Graphic Art
My work is born from movement across territories: from Peru to Europe, from Lima to Wuppertal, from the migrant experience to the body searching for meaning. I trained within the German school of physical theatre —where the rigor, the poetics of gesture, and the deep listening of Pina Bausch and Bárbara Gross shaped my vision— and I grew artistically within the interdisciplinary environment of the Íntegro collective in Lima, where the political, the ritual, the autobiographical, and the experimental coexisted without boundaries.
This double root —European and Latin American— sustains both my pedagogical and artistic practice. In my workshops and creative processes I work with themes that cut through my own biography: racism, inequality, coloniality, migration, ecology, self-worth, and repair. These are not “added topics,” but forces that affect the body, translating into energy, rhythm, and ways of being and communicating.

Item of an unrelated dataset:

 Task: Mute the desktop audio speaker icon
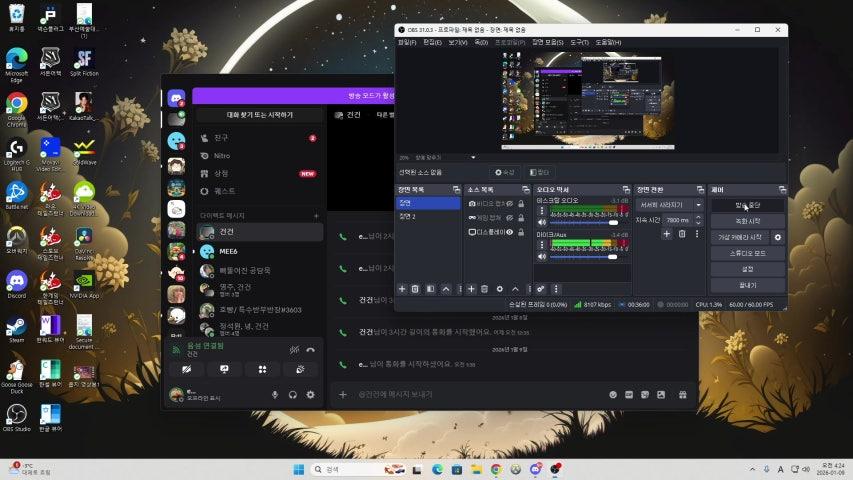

My approach to stage presence begins with a central idea: truth does not reside solely in the performer nor solely in the audience, but in the small, vibrating space between them. It is there, in that unrepeatable exchange, that authenticity emerges. I use tools from physical theatre, performance, clowning, autobiographical dramaturgy, and perceptual training to guide each artist toward their own scenic truth —a truth not performed, but revealed.
I am interested in that moment when the performer stops “showing” and begins “offering,” when the spectator stops merely observing and begins to resonate. That shared territory —fragile, political, intimate, collective— is where my work lives. That is where art begins, and where transformation takes root.